Al promediar un segundo set que duró 1 hora y 44 minutos, una auténtica prueba de tenacidad y talento en la final del Abierto de Estados Unidos, Novak Djokovic y Danill Medvedev se atrincheraron en un punto de 32 golpes.

Fue uno de los múltiples peloteros inacabables entre estos hombres cuyos estilos se asemejan, y Djokovic en este en particular al dejar un revés en la red. Se quedó tirado de espalda, su pecho henchido. El público rugió. Djokovic siguió recostado por un rato, con la público fascinado por la entrega y el entretenimiento.

Con un rosario de recursos, Djokovic exprimió toda su energía para vencer el domingo 6-3, 7-6 (5), 6-3 a Medvedev en Flushing Meadows y atrapar una histórica 24ta corona de Grand Slam.

No se deje engañar por el resultado en sets corridos. Fue un partido mucho más reñido.

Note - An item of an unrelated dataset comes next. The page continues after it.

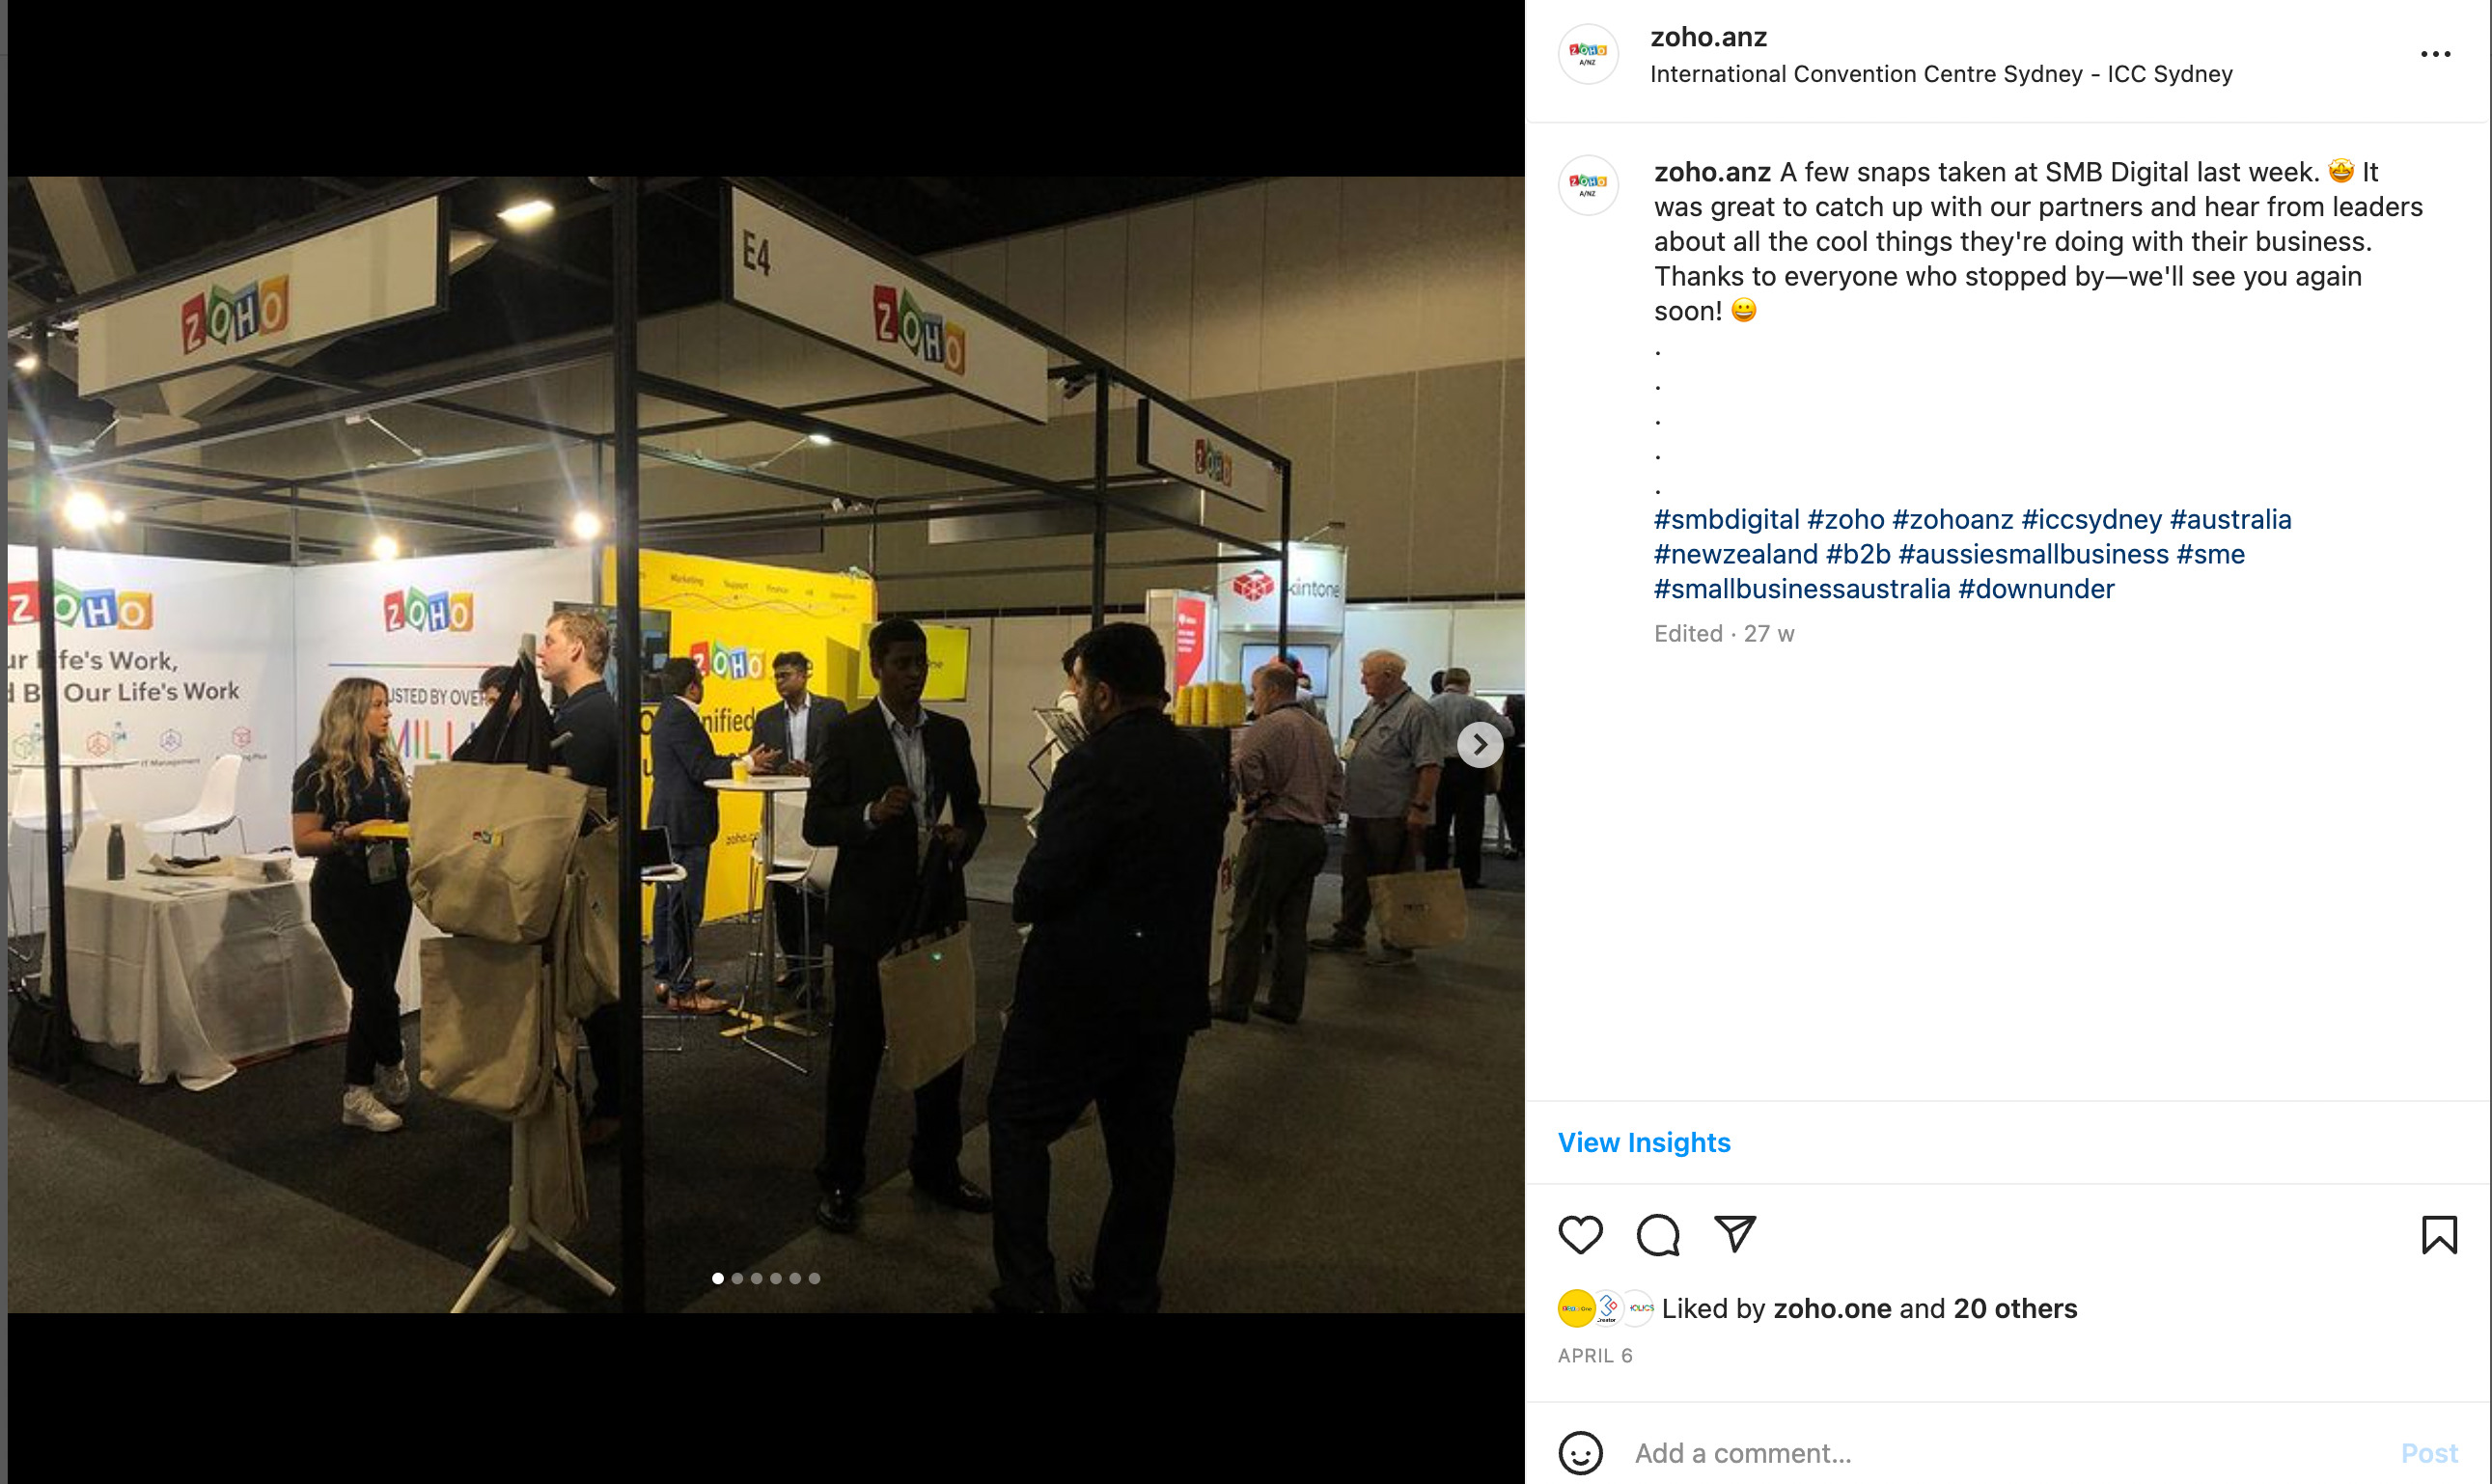Click View Insights
Viewport: 2492px width, 1484px height.
[1644, 1142]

El astro serbio quedó un título por encima de Serena Williams, convirtiéndose en el primer jugador que acumula las 24 coronas de Grand Slam en la era abierta del tenis, la cual comenzó en 1968. Margaret Court también acumuló 24, pero 13 de sus trofeos fueron ganados antes que se permitiera la participación de los profesionales en las grandes citas.